A survey of 900 managers and 1,200 employees carried out by Hack Future Lab found 53 per cent would welcome a “festive lockdown” for the sake of their own well-being after struggling to come to terms with the return to ordinary working conditions, often finding themselves forced to take on extra tasks to cover for absent colleagues.
Another poll by Savanta ComRes revealed 45 per cent of adults would be in favour of a selective lockdown targeting only those who had declined to get their Covid jabs and therefore could pose an ongoing risk to others.
Refusing to concede, the government’s message continues to be that it is keeping a close eye on the data and is ready to act, with a “firebreak” lockdown up its sleeve if needed, but is reluctant to do so unless absolutely necessary - if the number of cases of Covid and winter flu again threaten to overwhelm the NHS, for instance.
Asked about the prospect of a new national lockdown on Sky News last month, business secretary Kwasi Kwarteng answered categorically: “I would rule that out.”
And there is a credible case to be made that the UK is in such a strong position it could avoid the worst of the outbreak currently marauding across Europe.
Although the infection rate remains high, it has also been highly stable, lingering at a seven-day average of around 600 daily cases per million people, whereas Austria and the Netherlands have suddenly spiked to 1,500 and 1,250 respectively from well below that starting point since the beginning of October.
Part of the reason for this is that the UK was hit by the more infectious Alpha and Delta variants of the coronavirus sooner and was therefore able to tackle them ahead of its European neighbours and unlock earlier.
That strategy was endorsed by chief medical officer Professor Chris Whitty and chief scientific adviser Sir Patrick Vallance because it meant Britain could take the hit in summer rather than waiting until flu season when more people were socialising indoors in response to plummeting temperatures.
Another key strength, which should continue to play a crucial role, is the level of immunity built up by Britain’s strong vaccine rollout, which began on 8 December 2020 when Coventry grandmother Margaret Keenan, 91, became the first person in the world to receive her jab.
Currently, according to the government’s data, 88.3 per cent of the British population aged over 12 have received their first vaccine injection, 80.3 per cent have received their second dose and 27.2 per cent have had a third.
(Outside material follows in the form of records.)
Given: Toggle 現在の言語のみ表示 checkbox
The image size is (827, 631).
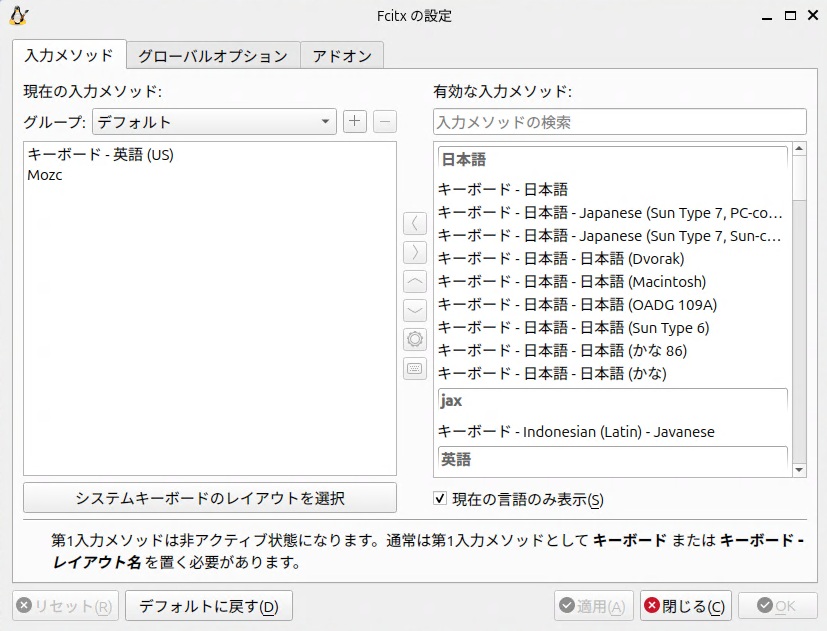Looking at the screenshot, I should [440, 499].
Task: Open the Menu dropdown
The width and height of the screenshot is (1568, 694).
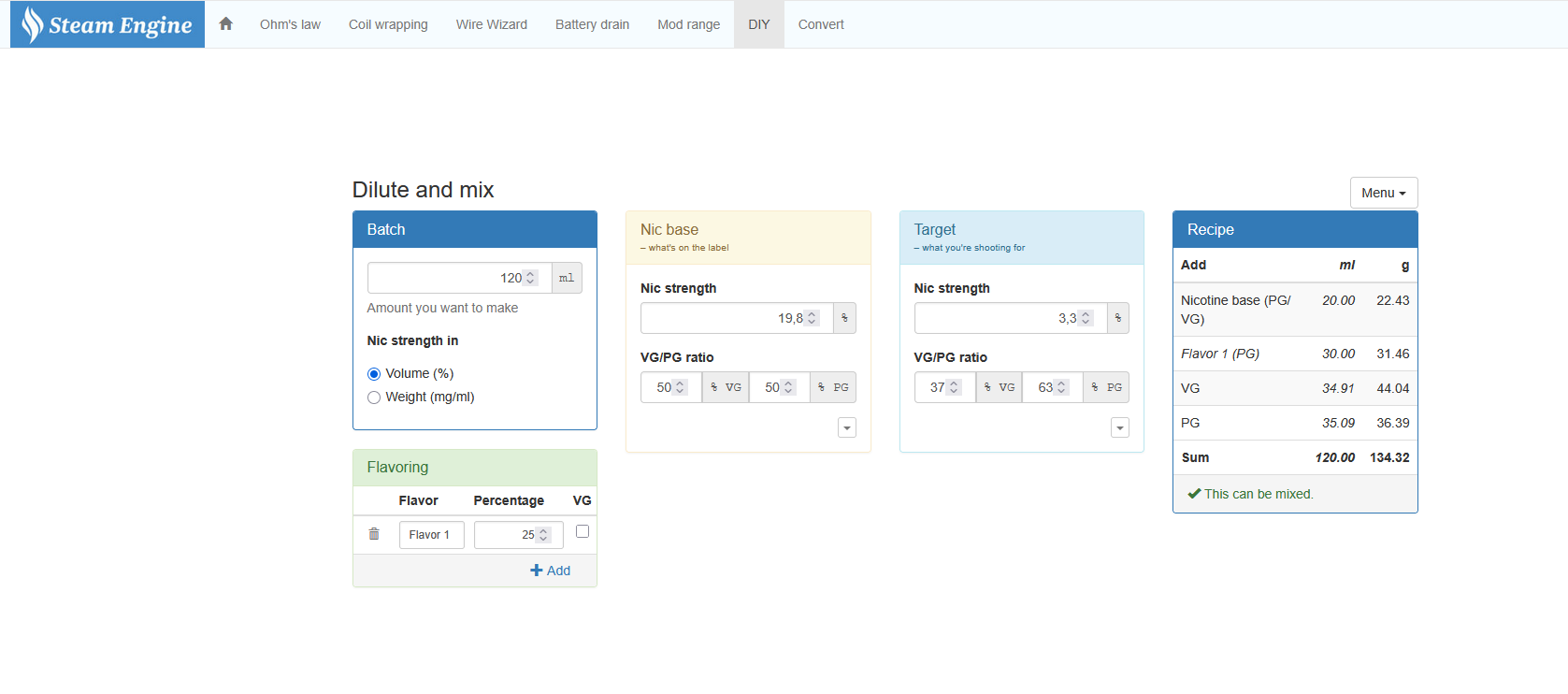Action: [1383, 193]
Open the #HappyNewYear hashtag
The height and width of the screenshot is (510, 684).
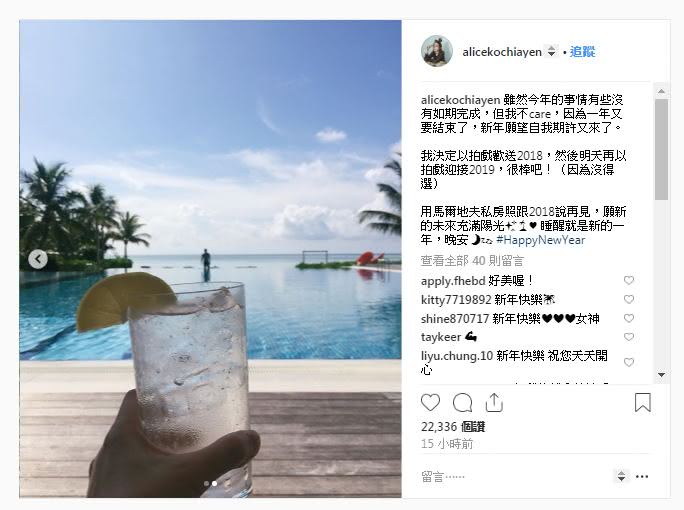(x=540, y=240)
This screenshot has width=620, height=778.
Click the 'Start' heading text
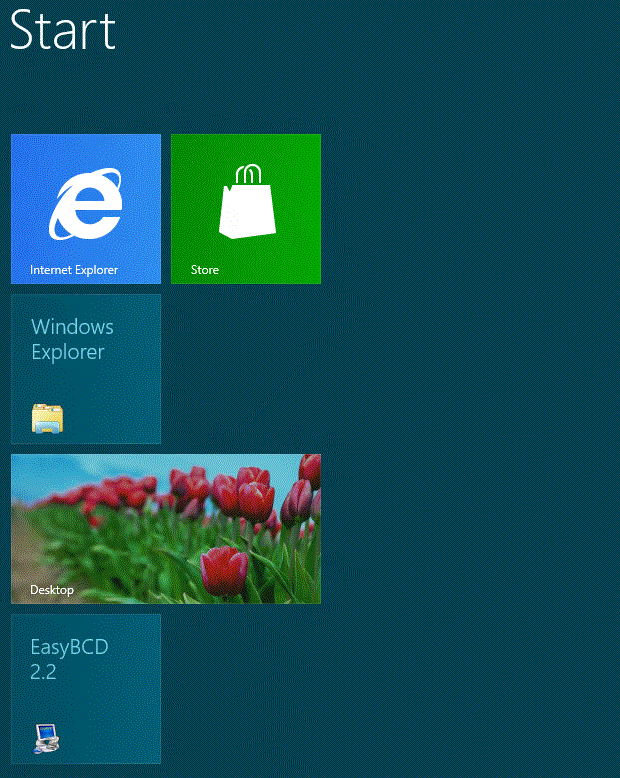(x=63, y=31)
The robustness of the UK’s immunity was demonstrated last month by projections from the London School of Hygiene and Tropical Medicine, which found that, if everyone in the country were to be exposed to the virus, just 32 people out of 100,000 would end up in hospital, compared with 800 in Romania.
“We may be in the strongest position, but we could still see cases double and that would cause problems,” cautioned the study’s lead author, Dr Lloyd Chapman, in an interview with the BBC.
That cautious outlook is representative of the opinion of many Sage experts, with Professor Whitty telling the CBI Annual Conference this week the UK was still “firmly in Covid” and urging business leaders to help its staff get vaccinated and improve workplace ventilation systems to prevent the spread of the coronavirus and flu.
As always with this pandemic, so much remains unknown and nothing can ever be definitively ruled out.
Many will be haunted by memories of Christmas 2020, when plans had to be changed at the last moment to rein in spiking case numbers, and families were left frustrated, disappointed and unable to see vulnerable loved ones.
While the festive television adverts already being rolled out might be busy encouraging reckless spending and promising a bumper Yuletide to compensate for last year (while stocks last, that is), many would do well to temper their excitement by recalling the haunting words of public health professor Gabriel Scally from last December: “There is no point having a very merry Christmas and then burying friends and relations in January and February.”